January 10, 2004, Updated September 12, 2012

Gadgets pack a lot in a little space

January 10

BY ELLIOT SPAGAT
Associated Press

LAS VEGAS – Small but mighty gadgets are the rage in consumer electronics this year — unless you’re buying a television.

There’s a digital camcorder the size of a key ring but with a 1.5-gigabyte hard drive. A flash drive, which erases your Web browsing footprints, is the size of a pack of gum. And there’s a device seemingly dreamed up for a comic book: truth-detector eyeglasses.

“A chip inside the glasses is able to read the voice frequency of the person you are talking to,” said Beata Gutman, a spokeswoman for the product’s maker, the Israeli company Nemesysco. “The voice is analyzed through that chip and there are lights that indicate whether the person is lying.”

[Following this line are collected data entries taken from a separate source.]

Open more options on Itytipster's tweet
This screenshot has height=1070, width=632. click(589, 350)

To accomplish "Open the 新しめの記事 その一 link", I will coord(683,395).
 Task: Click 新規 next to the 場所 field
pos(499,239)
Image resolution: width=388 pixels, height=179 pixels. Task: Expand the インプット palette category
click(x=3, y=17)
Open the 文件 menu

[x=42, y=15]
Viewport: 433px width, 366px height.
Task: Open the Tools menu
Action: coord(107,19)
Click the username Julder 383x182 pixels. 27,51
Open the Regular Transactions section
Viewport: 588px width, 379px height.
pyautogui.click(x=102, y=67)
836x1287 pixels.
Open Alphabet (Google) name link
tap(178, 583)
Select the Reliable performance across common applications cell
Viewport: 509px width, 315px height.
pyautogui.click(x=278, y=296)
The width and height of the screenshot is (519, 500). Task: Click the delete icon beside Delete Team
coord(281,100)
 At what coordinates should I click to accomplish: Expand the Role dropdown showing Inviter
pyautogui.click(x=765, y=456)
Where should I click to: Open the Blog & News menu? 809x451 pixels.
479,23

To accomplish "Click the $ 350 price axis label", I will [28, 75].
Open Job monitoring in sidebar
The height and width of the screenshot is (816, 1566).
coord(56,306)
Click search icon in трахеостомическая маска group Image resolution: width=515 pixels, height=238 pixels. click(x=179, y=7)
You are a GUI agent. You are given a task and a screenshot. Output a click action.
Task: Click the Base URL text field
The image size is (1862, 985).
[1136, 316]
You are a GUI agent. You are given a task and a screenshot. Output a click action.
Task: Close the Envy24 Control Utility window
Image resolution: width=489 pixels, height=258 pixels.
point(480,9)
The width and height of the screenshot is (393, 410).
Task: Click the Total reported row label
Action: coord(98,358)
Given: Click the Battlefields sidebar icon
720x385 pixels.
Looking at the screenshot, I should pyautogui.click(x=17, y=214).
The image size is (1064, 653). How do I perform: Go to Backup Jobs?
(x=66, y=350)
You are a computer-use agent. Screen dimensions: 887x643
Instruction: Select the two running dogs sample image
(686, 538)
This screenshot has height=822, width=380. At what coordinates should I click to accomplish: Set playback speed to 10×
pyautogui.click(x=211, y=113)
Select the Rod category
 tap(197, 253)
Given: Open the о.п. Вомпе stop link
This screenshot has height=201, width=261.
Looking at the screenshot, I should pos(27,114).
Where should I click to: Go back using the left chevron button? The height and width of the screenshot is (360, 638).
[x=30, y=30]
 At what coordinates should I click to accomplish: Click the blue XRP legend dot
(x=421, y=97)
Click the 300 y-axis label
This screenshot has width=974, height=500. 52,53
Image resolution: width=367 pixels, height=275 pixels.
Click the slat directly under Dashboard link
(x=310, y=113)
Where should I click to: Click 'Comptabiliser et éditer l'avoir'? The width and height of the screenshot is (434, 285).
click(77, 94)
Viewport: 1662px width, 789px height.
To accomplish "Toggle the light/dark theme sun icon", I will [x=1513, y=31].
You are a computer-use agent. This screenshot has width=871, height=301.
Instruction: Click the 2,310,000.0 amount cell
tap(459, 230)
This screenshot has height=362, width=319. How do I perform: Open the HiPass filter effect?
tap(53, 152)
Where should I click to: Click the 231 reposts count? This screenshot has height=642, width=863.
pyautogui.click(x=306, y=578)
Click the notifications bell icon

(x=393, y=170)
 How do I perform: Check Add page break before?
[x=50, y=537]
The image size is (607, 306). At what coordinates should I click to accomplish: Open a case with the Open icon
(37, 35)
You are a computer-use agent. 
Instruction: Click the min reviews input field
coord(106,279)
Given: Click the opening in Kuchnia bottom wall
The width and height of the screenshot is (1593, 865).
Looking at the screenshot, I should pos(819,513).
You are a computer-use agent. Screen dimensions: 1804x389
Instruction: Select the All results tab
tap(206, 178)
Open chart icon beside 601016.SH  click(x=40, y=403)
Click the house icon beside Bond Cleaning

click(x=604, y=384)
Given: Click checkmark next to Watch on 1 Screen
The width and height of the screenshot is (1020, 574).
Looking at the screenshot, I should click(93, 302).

All these objects appear in this week’s annual Consumer Electronics Show — along with flat-screen televisions bigger than Michael Jordan.

The ”Voice Analysis Eyeglasses” provide real-time analysis on the inside of the lenses about whoever is talking, says Gutman, whose company developed the technology for counterterrorism and government customers. She said the truth specs were expected to be available at the end of January for $400 to $500.

The tiny Philips Electronics camcorder, about the size of a Pez candy dispenser, can hold digital photos or MP3 songs. Its hard drive can also store up to 24 minutes of video.

Lexar Media unveiled the JumpDrive Traveler, a tiny flash drive. Meant to be used in Internet cafes, student computer libraries or on any computer away from your home or office, the JumpDrive erases all traces of your Web browsing history, including credit card numbers or other data that you entered into the host computer. It will hit stores this month at $60 for the 128-MB version, or $90 for the 256-MB.

In the challenging space between the computer and the television, new contenders include personal video recording software from SnapStream Media that makes it easier to skip commercials and offers better compression for recorded shows.

The electronics show, which will attract some 110,000 visitors on the 1.4 million-square-foot trade show floor, also features the latest in monster televisions.

Samsung introduced an 80-inch plasma TV, expected to debut next year. It’s four inches bigger than the plasma TV that South Korean manufacturer LG Electronics promises for later this year. Such sets will cost in the tens of thousands of dollars.

Samsung also introduced a television with a 57-inch liquid-crystal display set. Cost and complexity previously limited home-use plasma displays to under 65 inches, and LCDs topped out at about 46 inches.

Televisions such as Samsung’s 6-foot-6-inch plasma model, analysts say, confer status and bragging rights – similar to sport utility vehicles that continue to grow in girth.

“Why are people buying Hummers?” asked Tom Edwards, an independent consumer analyst in Middletown, N.J. “The American public wants the biggest thing they can afford, whether it’s a car or a TV.”

As they get bigger, TVs are usurping functions of other devices, particularly computers and printers.

Epson, of printer fame, introduced two LCD projection televisions with built-in memory card slots, printer and a CD-rewritable drive.